Reading assembly comparing multiplication vs division

Question

I am trying to see if in our compilation there is a gain between writing

x/3.0

versus const double one_over_three = 1.0/3.0; x * one_over_three;

But I need a bit of help reading assembly, which I haven't learned.

I compiled

int div3(double x) {
  const double three = 1/3.0;
  return x*three;
}

and obtained

    div3(double):
    pushq   %rbp
    movq    %rsp, %rbp
    movsd   %xmm0, -24(%rbp)
    movabsq $4599676419421066581, %rax
    movq    %rax, -8(%rbp)
    movsd   -24(%rbp), %xmm1
    movsd   .LC0(%rip), %xmm0
    mulsd   %xmm1, %xmm0
    cvttsd2si       %xmm0, %eax
    popq    %rbp
    ret
    .LC0:
    .long   1431655765
    .long   1070945621

Then compiled

int div3(double x) {
  return x/3.0;
}

and obtained

    div3(double):
    pushq   %rbp
    movq    %rsp, %rbp
    movsd   %xmm0, -8(%rbp)
    movsd   -8(%rbp), %xmm0
    movsd   .LC0(%rip), %xmm1
    divsd   %xmm1, %xmm0
    cvttsd2si       %xmm0, %eax
    popq    %rbp
    ret
    .LC0:
    .long   0
    .long   1074266112

Q1: Could someone kindly help me read the assembly?

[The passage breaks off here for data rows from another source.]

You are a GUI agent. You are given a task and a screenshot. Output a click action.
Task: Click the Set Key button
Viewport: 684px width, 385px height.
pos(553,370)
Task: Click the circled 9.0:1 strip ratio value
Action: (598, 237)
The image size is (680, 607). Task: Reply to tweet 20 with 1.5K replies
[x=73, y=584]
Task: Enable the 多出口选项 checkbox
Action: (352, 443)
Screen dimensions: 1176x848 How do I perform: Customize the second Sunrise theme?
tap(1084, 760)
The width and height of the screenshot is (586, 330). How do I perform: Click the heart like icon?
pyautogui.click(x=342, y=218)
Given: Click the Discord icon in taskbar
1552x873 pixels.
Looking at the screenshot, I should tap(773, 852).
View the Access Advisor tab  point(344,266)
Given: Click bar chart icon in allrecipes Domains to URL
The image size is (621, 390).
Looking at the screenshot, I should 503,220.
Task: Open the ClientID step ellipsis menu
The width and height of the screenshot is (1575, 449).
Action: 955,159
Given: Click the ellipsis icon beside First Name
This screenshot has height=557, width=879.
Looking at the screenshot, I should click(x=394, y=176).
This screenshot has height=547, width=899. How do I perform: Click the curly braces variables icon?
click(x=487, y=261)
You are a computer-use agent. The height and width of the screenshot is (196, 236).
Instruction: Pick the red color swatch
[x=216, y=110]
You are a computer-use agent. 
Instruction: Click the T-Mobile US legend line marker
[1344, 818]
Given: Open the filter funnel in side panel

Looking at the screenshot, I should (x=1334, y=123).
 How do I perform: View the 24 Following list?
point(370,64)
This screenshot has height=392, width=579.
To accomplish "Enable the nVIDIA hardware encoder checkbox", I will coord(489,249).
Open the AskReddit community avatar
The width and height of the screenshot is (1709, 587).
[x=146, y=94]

Q2: What is the meaning of those two last lines in each of the codes?

I'd say that the first asm code is longer than the second one, so it may take slightly more time to run. — ForceBru, Aug 16 '16 at 14:14
Try this: https://en.wikibooks.org/wiki/X86_Assembly/GAS_Syntax — Michael Kruglos, Aug 16 '16 at 14:14
you really have to time them to find out, and of course that result only applies to that machine at that address where you located the tests. Also you should also try optimizing when you compile. It may reduce some of that code and some of the accesses on both tests. — old_timer, Aug 16 '16 at 14:24

score 6 · Answer 1 · edited Aug 16 '16 at 20:14

If this is how you are doing optimizations, you are doing it wrong. I am sorry, I don't usually use negative terms when explaining something, but you are on a wrong path.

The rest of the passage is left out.